In Pearl's Causality - Models, Reasoning and Inference (2009), he defines d-separation as follows:
Let $X\perp\!\!\!\perp Y |Z$ mean "$Z$ d-separates $X$ from $Y$".
But there seems to be a weird edge case that satisfies this criterion, but actually shouldn't: We can have a situation where $X\subset Z$. E.g. imagine the case where $X=Z=\{V\}$, and $Y=\{W\}$.
Then we want that $X\perp\!\!\!\perp Y |Z$ holds, because we want $X\perp\!\!\!\perp Y |Z$ to coincide with the probabilistic notion of conditional independence, and clearly $X$ and $Y$ are conditionally independent given $X$. However, consider a simple graph consisting of nodes $\{V,W\}$, with an edge $V\to W$. Here, the path between $V$ and $W$ is not blocked, $X$ and $Y$ are not d-separated.
What am I missing here?
When at least one of the two nodes is fixed by the set of conditions, then it is trivial that the two nodes shall be conditionally independent, whatever other conditions ($C$) may apply, by the definition of conditional probability.

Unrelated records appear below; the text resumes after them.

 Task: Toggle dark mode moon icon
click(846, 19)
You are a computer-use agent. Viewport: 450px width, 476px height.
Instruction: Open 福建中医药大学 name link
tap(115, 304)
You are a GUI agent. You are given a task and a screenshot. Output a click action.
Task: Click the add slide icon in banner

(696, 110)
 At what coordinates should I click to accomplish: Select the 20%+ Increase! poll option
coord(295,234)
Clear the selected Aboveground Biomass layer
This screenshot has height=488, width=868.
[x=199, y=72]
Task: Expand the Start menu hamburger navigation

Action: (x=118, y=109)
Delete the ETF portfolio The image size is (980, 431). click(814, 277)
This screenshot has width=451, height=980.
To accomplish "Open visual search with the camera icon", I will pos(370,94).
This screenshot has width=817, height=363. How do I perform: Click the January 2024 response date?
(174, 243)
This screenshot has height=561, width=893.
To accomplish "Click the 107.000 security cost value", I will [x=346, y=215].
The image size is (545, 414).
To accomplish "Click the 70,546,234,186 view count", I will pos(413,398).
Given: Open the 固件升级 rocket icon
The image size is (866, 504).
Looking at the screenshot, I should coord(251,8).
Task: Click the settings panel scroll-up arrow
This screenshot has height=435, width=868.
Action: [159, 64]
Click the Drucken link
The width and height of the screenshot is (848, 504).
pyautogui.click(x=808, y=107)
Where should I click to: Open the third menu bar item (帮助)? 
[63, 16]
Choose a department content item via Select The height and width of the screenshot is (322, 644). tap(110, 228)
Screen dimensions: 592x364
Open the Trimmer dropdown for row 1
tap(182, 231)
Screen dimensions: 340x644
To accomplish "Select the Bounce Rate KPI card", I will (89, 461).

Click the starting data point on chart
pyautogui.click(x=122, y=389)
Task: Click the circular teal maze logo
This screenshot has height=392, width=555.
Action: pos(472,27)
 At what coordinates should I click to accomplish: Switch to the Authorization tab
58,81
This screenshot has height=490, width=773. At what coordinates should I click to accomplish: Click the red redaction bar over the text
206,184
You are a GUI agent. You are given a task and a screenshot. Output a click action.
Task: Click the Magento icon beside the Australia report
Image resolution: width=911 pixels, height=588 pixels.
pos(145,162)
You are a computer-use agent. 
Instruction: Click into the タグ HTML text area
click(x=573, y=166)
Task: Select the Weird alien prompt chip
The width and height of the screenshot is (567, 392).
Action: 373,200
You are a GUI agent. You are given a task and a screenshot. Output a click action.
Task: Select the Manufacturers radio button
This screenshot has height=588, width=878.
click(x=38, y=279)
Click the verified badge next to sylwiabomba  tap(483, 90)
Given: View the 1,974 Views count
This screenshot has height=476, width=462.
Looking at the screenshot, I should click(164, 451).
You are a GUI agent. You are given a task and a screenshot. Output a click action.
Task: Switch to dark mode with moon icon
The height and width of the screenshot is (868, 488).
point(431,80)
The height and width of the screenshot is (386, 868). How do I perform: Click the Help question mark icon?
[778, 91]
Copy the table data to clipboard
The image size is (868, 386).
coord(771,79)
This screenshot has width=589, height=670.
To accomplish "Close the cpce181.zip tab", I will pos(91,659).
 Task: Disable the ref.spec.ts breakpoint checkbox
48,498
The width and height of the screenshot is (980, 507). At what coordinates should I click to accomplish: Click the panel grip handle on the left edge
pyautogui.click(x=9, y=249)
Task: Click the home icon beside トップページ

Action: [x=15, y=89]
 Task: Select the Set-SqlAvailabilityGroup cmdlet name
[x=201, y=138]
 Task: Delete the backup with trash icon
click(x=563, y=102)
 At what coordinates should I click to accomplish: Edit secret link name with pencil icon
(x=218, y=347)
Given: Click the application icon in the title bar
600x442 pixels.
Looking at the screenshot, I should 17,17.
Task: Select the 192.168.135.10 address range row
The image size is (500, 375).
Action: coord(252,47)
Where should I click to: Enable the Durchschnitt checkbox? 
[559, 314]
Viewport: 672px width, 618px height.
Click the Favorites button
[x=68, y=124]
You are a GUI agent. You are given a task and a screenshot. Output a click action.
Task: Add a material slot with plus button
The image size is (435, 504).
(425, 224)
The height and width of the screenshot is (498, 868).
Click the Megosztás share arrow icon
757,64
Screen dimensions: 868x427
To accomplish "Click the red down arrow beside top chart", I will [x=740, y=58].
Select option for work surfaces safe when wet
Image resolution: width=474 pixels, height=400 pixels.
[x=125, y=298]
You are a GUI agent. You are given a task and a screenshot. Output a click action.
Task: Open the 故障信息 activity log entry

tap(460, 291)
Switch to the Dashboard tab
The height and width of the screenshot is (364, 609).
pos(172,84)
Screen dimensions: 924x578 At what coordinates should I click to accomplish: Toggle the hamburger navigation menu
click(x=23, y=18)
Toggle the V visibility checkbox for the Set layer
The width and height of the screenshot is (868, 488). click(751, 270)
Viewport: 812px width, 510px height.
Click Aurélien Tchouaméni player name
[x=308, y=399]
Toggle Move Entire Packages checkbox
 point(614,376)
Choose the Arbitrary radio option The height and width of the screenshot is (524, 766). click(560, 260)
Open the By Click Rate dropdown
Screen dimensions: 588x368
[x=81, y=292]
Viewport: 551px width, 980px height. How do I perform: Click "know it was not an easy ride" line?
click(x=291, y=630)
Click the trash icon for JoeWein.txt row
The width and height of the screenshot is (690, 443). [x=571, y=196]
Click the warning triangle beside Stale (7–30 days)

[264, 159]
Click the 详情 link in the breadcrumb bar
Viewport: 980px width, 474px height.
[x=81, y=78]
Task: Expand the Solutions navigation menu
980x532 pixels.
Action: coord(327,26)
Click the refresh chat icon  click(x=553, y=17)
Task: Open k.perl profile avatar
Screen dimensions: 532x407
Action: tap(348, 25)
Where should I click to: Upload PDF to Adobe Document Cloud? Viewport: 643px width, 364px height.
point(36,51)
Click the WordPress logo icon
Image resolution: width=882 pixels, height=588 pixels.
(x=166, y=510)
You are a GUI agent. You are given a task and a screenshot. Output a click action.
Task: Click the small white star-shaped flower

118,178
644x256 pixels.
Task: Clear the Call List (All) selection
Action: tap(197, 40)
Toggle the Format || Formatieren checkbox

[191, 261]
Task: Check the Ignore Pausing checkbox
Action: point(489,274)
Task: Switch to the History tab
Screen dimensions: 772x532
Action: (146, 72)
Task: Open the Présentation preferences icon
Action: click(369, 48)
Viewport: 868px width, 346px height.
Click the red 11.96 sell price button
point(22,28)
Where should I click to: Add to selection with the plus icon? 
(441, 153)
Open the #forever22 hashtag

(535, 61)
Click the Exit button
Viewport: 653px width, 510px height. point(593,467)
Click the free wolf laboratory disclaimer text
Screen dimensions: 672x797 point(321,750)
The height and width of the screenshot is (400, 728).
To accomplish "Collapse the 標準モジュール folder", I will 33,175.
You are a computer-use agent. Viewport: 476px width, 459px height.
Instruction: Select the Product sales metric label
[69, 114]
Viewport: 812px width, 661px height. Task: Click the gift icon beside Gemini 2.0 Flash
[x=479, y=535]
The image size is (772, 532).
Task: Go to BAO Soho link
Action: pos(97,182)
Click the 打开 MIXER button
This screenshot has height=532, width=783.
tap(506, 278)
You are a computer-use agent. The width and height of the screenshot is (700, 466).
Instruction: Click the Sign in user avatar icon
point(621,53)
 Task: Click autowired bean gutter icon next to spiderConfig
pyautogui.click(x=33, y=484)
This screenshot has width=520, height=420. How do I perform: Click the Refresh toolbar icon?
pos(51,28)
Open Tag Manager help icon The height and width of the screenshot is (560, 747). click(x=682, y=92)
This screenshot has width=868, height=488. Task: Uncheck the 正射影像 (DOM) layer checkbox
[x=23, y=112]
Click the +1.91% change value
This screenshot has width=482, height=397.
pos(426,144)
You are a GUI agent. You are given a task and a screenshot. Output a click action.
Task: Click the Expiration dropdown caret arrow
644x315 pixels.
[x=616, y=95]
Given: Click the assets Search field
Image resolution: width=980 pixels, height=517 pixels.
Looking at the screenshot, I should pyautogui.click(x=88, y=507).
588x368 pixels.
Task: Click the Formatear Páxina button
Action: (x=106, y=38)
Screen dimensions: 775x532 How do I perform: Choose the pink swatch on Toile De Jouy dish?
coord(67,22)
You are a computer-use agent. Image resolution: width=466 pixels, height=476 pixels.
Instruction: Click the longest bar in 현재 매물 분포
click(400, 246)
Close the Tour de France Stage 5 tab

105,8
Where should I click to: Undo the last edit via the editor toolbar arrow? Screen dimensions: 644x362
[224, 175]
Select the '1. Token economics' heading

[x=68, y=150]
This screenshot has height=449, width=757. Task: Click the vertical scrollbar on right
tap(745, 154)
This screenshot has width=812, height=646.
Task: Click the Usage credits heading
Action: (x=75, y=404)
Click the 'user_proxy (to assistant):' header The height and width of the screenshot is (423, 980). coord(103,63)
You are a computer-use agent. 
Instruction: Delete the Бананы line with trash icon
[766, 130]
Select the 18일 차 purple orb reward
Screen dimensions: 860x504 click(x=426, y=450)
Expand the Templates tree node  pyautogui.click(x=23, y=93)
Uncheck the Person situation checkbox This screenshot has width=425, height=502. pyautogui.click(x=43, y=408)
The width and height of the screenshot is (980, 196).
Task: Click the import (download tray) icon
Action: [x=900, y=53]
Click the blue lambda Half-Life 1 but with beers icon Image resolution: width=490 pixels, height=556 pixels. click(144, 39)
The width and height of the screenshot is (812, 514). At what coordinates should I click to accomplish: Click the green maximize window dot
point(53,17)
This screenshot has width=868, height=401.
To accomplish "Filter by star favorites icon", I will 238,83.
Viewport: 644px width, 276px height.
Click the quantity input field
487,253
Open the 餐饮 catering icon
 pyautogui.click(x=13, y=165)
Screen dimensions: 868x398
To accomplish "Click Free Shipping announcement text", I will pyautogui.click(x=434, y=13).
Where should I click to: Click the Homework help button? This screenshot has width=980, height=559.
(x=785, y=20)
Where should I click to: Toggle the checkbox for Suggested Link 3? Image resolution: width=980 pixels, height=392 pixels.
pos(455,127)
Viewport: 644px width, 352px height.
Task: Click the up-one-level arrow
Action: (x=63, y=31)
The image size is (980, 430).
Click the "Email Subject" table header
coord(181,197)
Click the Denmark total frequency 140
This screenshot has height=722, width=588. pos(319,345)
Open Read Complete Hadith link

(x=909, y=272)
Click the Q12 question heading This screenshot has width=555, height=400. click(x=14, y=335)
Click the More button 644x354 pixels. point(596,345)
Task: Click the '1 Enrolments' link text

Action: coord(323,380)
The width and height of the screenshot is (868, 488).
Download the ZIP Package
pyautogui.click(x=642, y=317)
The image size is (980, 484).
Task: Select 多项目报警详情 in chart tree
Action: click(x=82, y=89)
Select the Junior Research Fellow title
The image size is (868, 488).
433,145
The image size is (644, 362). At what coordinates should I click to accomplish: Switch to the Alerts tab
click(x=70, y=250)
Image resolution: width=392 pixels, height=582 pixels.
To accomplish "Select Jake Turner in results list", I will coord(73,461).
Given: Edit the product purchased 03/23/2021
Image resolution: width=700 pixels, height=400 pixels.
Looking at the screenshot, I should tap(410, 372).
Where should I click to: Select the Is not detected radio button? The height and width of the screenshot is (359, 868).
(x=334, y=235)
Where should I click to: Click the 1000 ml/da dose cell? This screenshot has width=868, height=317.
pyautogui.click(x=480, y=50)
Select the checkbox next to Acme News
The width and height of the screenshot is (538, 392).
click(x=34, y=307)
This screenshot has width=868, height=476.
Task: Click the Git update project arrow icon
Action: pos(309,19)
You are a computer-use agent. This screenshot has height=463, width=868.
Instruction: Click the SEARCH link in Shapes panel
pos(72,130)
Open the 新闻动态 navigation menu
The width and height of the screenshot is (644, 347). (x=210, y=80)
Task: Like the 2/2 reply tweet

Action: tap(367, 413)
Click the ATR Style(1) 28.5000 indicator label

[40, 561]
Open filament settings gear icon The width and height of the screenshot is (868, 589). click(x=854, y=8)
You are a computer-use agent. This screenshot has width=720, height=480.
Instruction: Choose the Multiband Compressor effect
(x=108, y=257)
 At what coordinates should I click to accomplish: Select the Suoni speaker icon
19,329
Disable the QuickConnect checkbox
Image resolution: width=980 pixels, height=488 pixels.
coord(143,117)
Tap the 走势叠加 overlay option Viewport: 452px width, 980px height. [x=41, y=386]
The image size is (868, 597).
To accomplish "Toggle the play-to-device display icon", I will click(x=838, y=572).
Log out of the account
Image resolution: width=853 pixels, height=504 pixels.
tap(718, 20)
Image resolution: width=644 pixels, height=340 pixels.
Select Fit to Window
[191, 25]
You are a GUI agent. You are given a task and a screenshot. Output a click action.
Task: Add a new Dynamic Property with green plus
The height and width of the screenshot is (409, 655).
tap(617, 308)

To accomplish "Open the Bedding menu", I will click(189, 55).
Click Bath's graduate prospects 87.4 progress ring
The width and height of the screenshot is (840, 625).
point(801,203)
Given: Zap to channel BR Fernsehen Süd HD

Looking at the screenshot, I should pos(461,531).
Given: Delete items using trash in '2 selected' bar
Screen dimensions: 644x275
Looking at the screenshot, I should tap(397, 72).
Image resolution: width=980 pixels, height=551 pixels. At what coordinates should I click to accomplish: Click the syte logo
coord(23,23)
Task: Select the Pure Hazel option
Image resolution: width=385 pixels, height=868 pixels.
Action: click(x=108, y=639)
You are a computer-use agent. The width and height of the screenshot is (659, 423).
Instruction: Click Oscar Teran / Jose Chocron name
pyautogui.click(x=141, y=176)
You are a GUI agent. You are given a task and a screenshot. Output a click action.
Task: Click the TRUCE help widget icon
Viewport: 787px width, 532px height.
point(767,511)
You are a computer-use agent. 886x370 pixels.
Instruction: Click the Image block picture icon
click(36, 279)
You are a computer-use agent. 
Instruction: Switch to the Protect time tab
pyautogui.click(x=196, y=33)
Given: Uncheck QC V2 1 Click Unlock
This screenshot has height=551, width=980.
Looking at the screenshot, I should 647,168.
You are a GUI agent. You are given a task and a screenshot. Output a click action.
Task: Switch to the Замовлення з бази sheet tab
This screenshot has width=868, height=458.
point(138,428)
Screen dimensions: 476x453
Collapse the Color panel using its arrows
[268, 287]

$$\begin{align}\mathsf P(X{=}x, Y{=}y\mid X{=}x, C)~&=~\mathsf P(X{=}x\mid X{=}x, C)\,\mathsf P(Y{=}y\mid X{=}x, X{=}x, C)\\[1ex]&=~\mathsf P(X{=}x\mid X{=}x, C)\,\mathsf P(Y{=}y\mid X{=}x, C)\end{align}$$
But neither of those end nodes is a chain, fork, or collider on any path between them, so they do not meet any of the criteria to cause d-separation of any path.
If there are no other nodes on the net d-seperates those two nodes, then they will not be d-separated.
That is okay, because d-separation on a DAG does not coincide with conditional independence.
d-separation is sufficient but not necessary for conditional independence between two nodes.